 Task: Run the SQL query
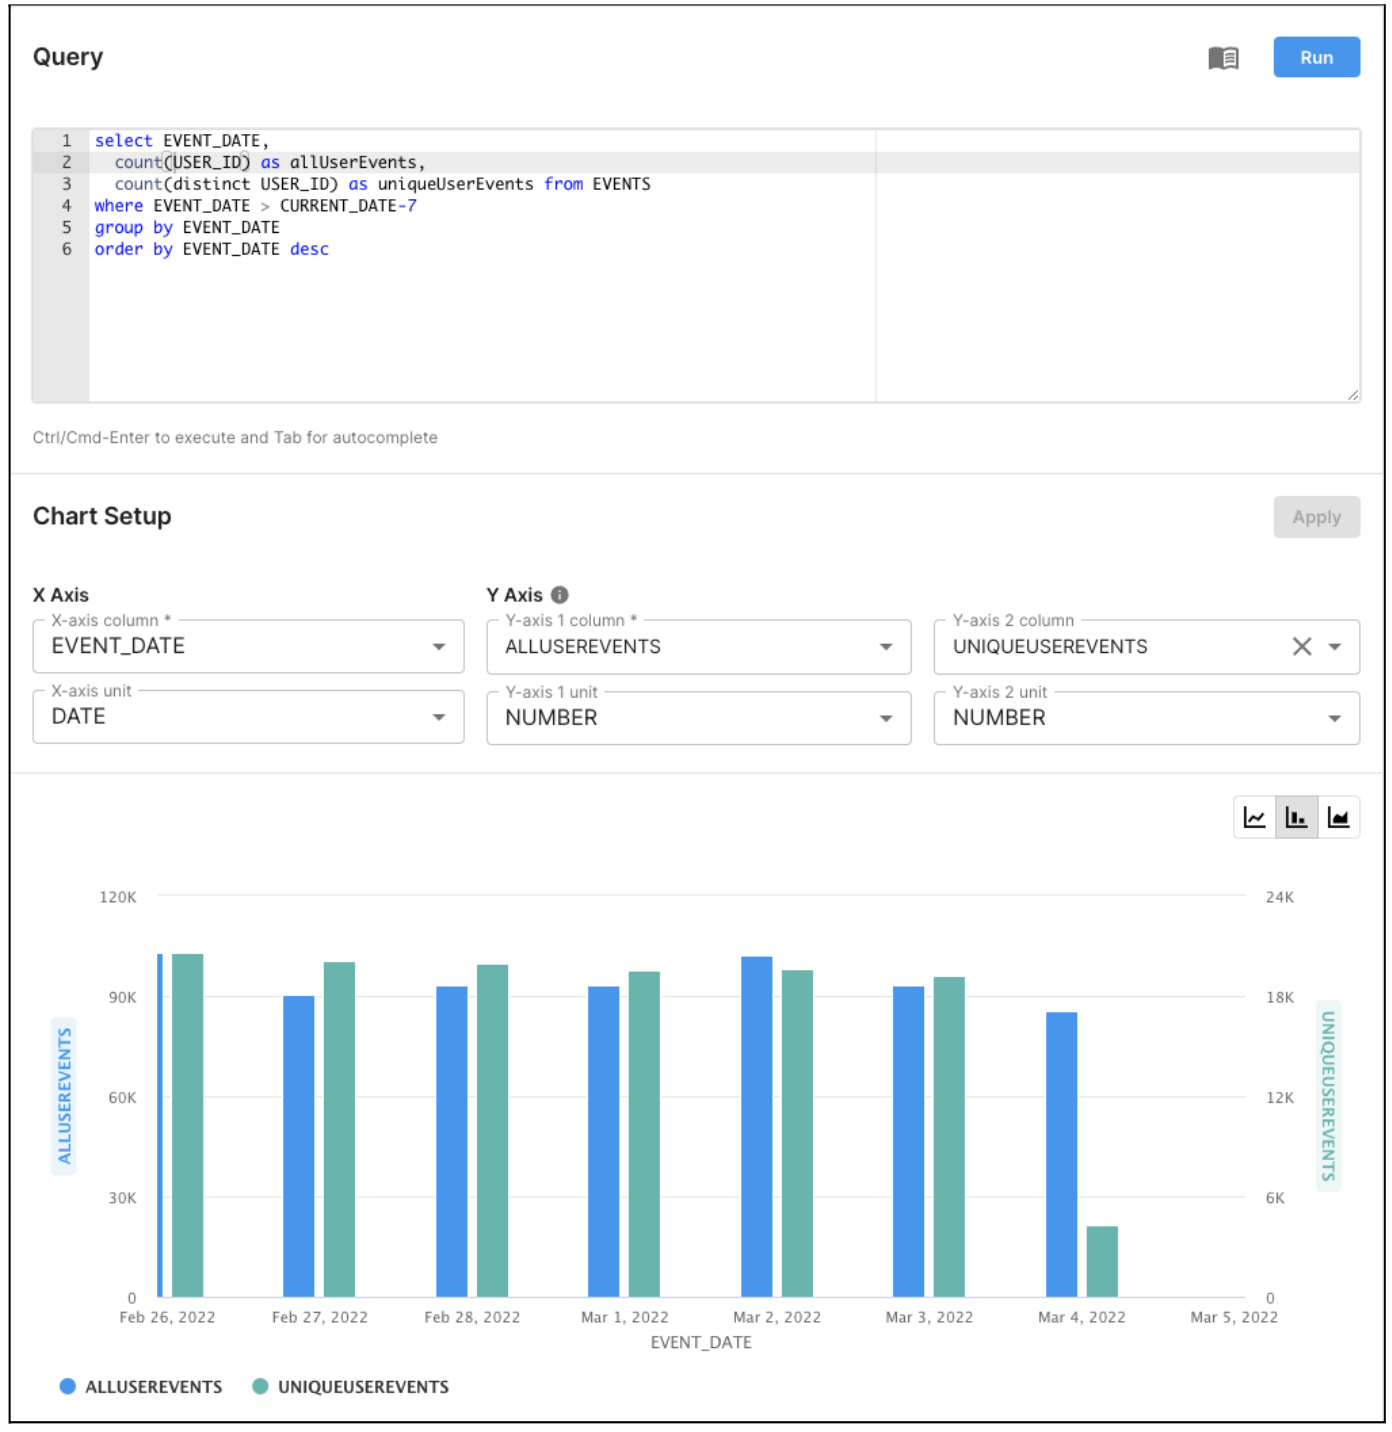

...

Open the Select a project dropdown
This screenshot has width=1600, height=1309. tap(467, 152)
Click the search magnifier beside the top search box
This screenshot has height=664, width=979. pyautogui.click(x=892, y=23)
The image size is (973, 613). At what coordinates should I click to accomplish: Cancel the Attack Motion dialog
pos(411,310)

==

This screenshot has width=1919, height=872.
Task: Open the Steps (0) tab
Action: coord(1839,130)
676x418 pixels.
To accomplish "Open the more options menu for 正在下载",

▶ _WHAT TO PRODUCE_
Please format the lines from the one with "The image size" to the one with "pos(411,310)" as a JSON list of strings, one string per line, with blank lines left out.

▶ _ANSWER TO THE PROBLEM_
[
  "The image size is (973, 613). At what coordinates should I click to accomplish: Cancel the Attack Motion dialog",
  "pos(411,310)"
]